Jane Cross

Personal information
- Nationality: British
- Born: 25 August 1961 (age 64) Old Windsor, Berkshire

Sport
- Sport: Rowing
- Club: Weybridge Ladies ARC

= Jane Cross =

British rower

Jane Mary Cross (born 25 August 1961) is a former British rower who competed at the 1980 Summer Olympics.

==Rowing career==
Cross first became interested in rowing at a young age when she was part of the Wraysbury Skiff and Punting Club, which led to joining the Weybridge Ladies ARC in 1977. In 1979 she competed in the FISA Youth Championships before joining the British senior squad the same year.

In 1980 she was selected to represent Great Britain in the women's coxed four event at the 1980 Olympics in Moscow. The crew which consisted of Cross, Pauline Janson, Bridget Buckley, Pauline Hart and Sue Brown (cox) finished in sixth place.

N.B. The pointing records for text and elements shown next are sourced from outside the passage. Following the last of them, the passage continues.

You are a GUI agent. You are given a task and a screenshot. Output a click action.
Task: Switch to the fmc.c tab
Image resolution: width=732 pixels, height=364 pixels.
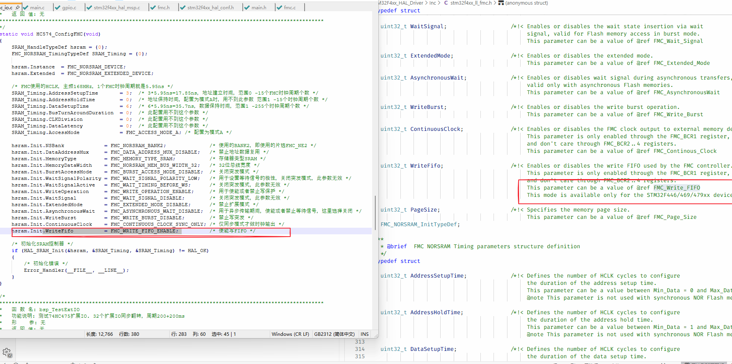pyautogui.click(x=289, y=7)
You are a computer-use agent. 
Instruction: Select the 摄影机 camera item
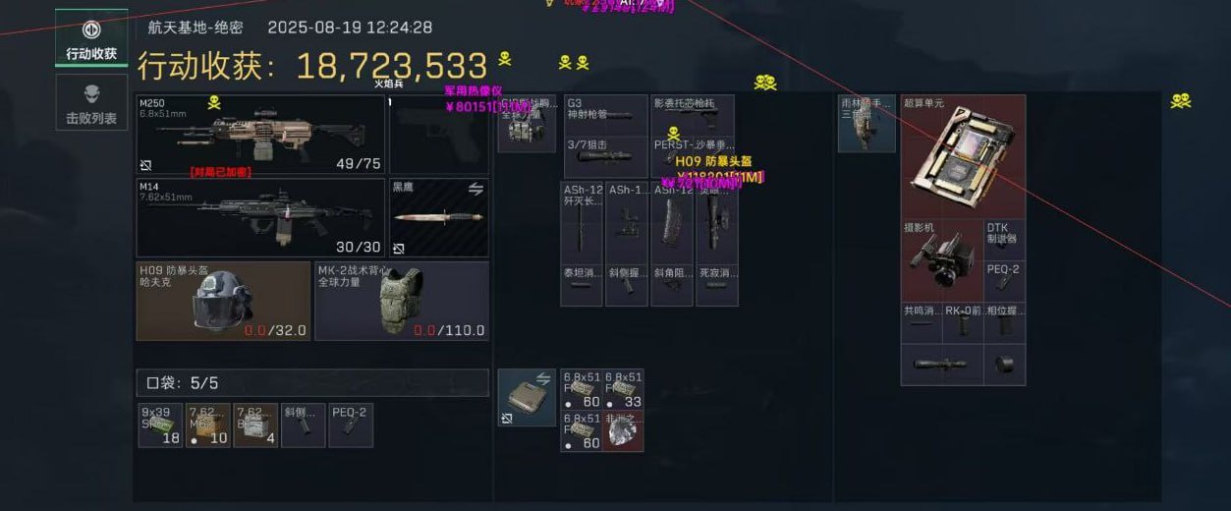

She was part of the quadruple sculls which won the national title, rowing for a Kingston and Thames composite, with Caroline Casey, Sarah Hunter-Jones, Bernadette Carroll and Sue Brown (cox), at the 1981 National Championships and was part of the eight that won the national title, rowing for an A.R.A Composite, at the 1982 National Rowing Championships.